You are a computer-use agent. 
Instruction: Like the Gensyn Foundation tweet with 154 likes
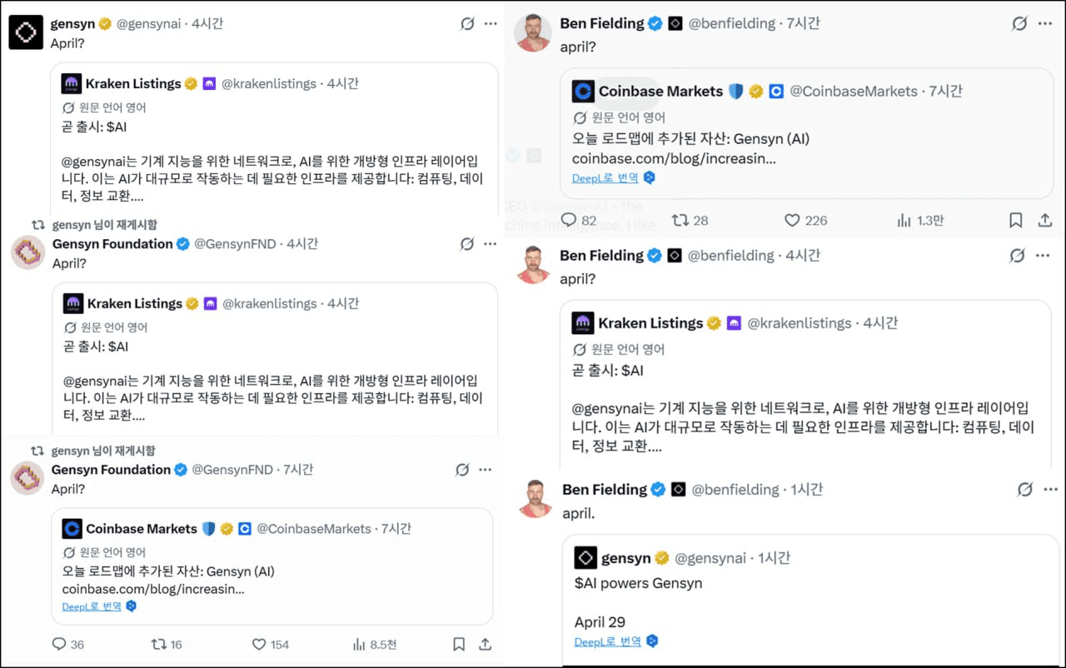pyautogui.click(x=259, y=644)
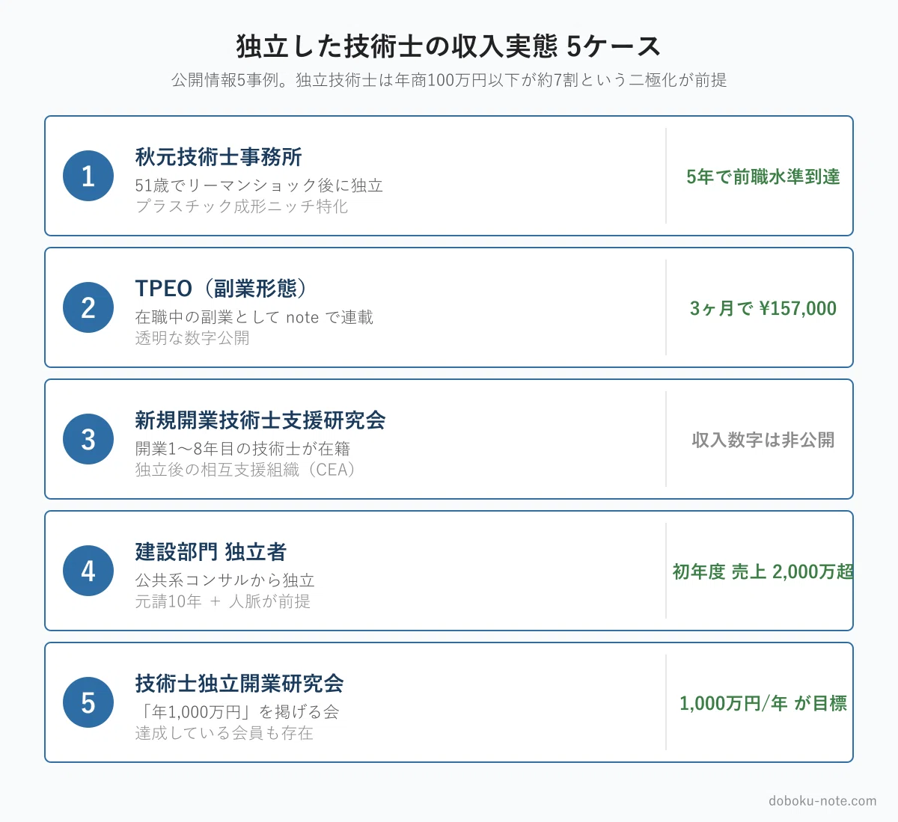Click the number 5 circle badge

pos(88,702)
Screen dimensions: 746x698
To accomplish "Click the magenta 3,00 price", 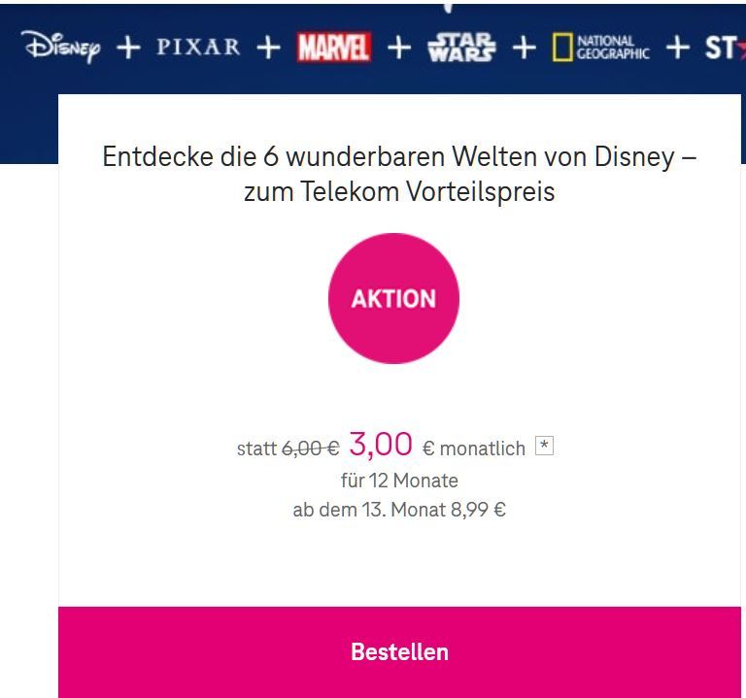I will 381,445.
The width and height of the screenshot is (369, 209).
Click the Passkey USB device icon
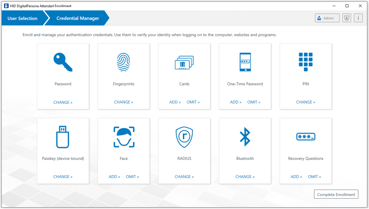pyautogui.click(x=63, y=137)
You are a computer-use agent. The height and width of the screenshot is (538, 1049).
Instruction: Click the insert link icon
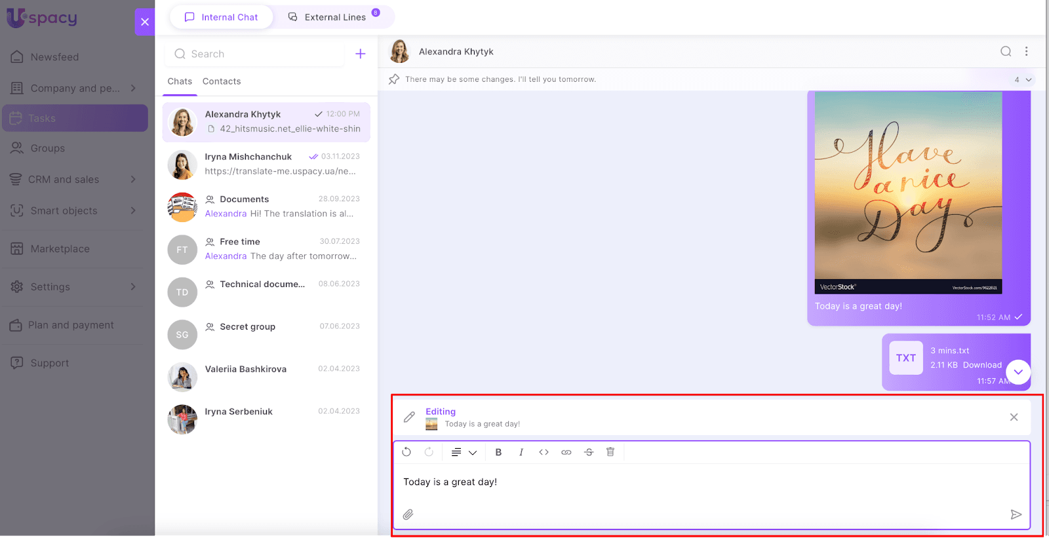(x=566, y=452)
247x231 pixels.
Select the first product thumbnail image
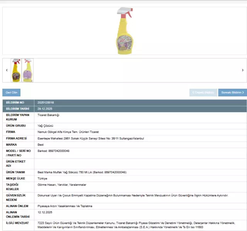coord(16,70)
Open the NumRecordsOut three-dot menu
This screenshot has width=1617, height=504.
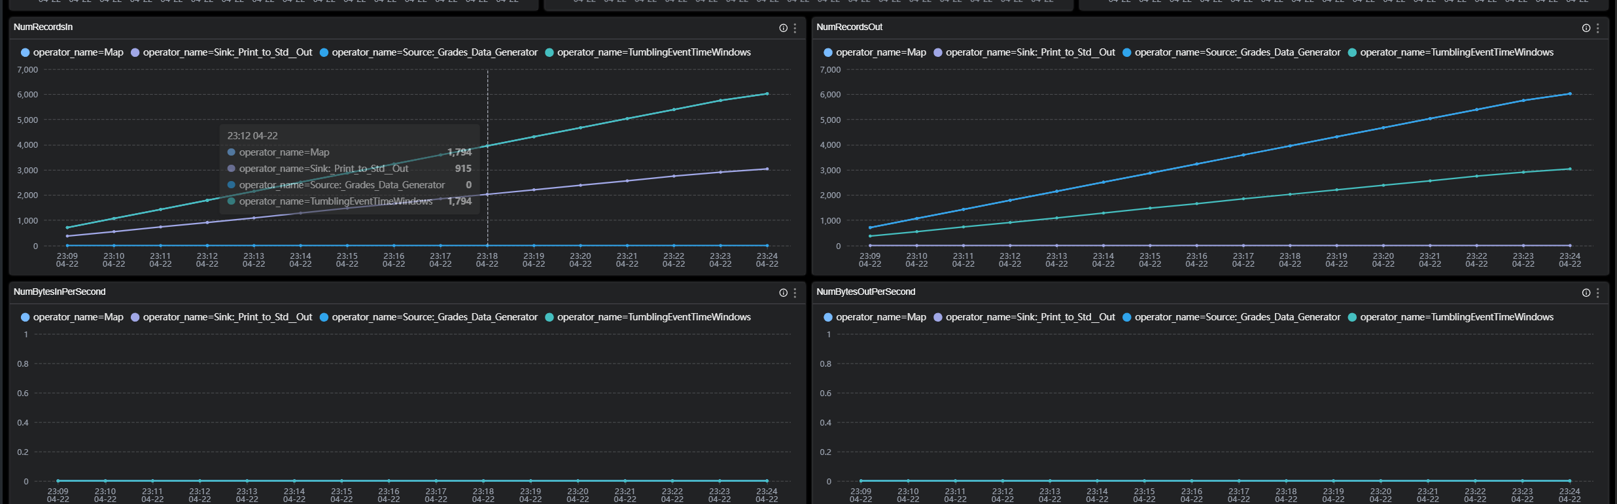(1597, 28)
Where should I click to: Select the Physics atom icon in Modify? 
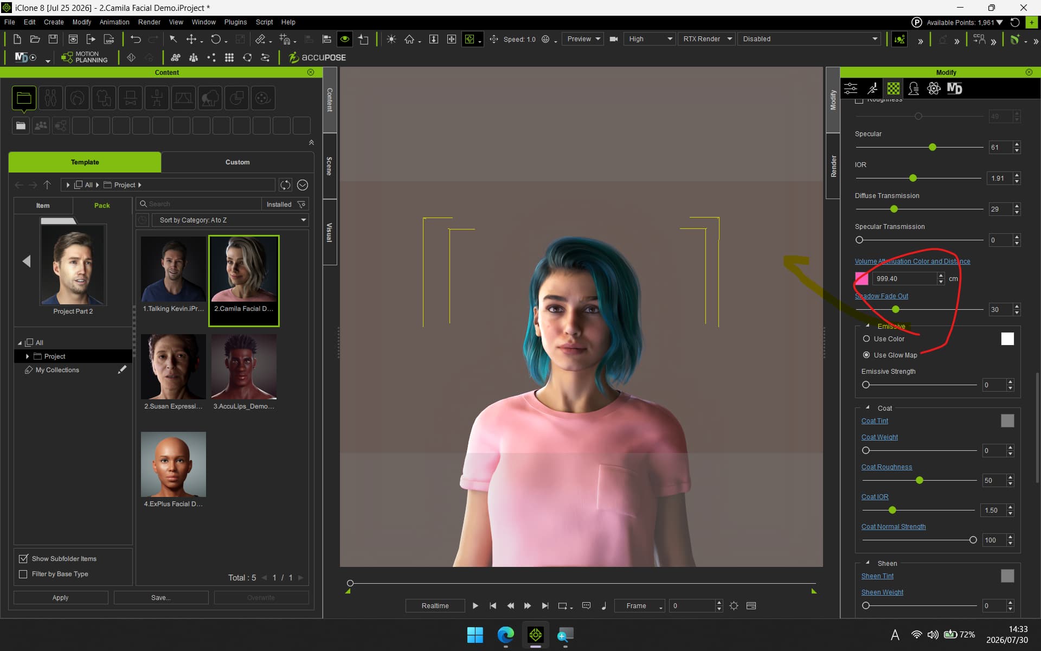[934, 88]
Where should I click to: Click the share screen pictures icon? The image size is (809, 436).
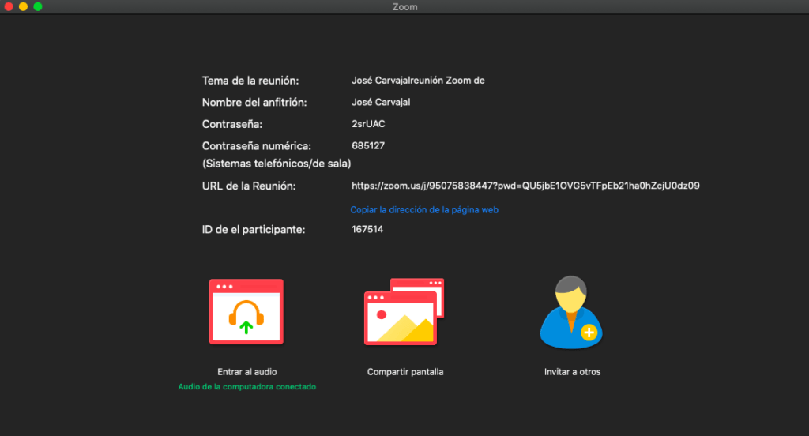404,311
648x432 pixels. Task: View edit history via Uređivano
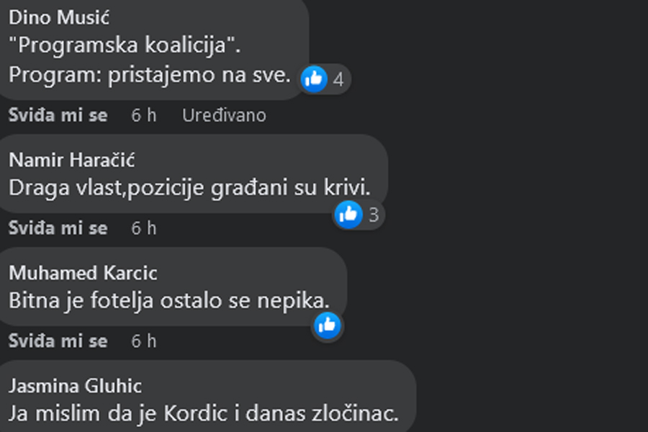click(x=224, y=115)
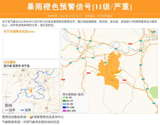This screenshot has height=125, width=160.
Task: Click the 中国气象局全国自动站实况 source text
Action: (x=41, y=122)
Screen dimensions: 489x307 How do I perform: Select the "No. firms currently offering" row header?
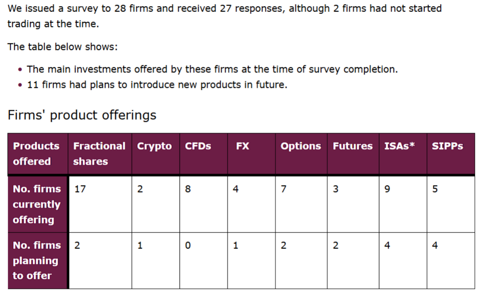coord(37,204)
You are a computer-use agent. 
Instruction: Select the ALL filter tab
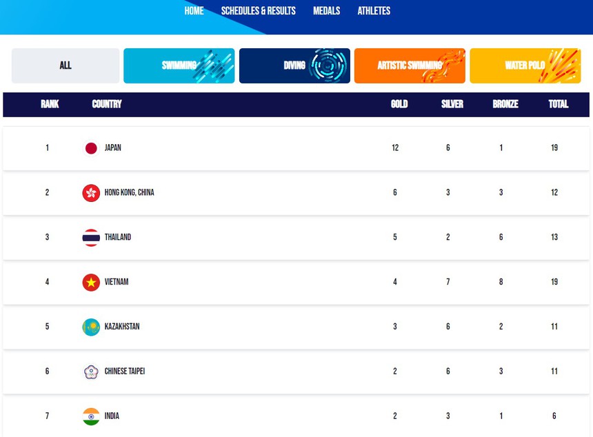(65, 65)
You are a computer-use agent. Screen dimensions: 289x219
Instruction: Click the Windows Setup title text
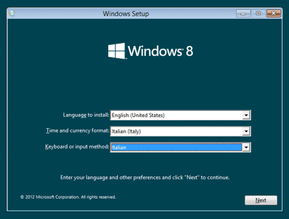(x=126, y=14)

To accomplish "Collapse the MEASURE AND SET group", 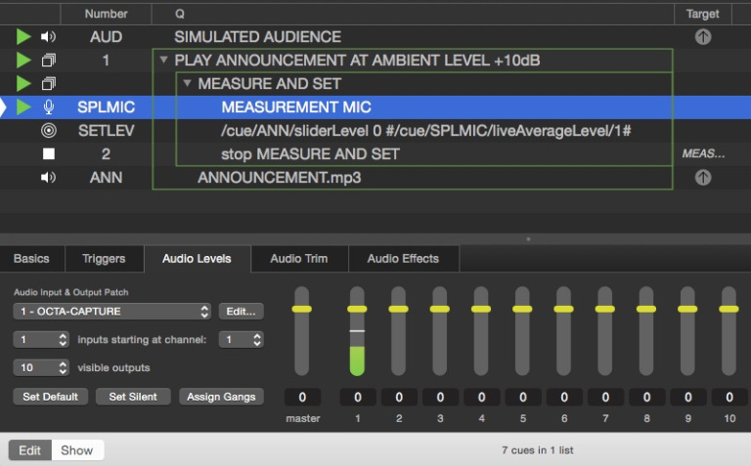I will click(x=187, y=84).
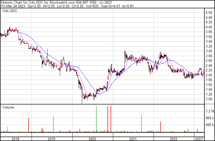This screenshot has width=215, height=141.
Task: Select the 3.00 price level label
Action: point(209,51)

□ □ □ □

Task statement: Reply with nothing but the count of lines in the entries above that contain "computer".

The answer: 4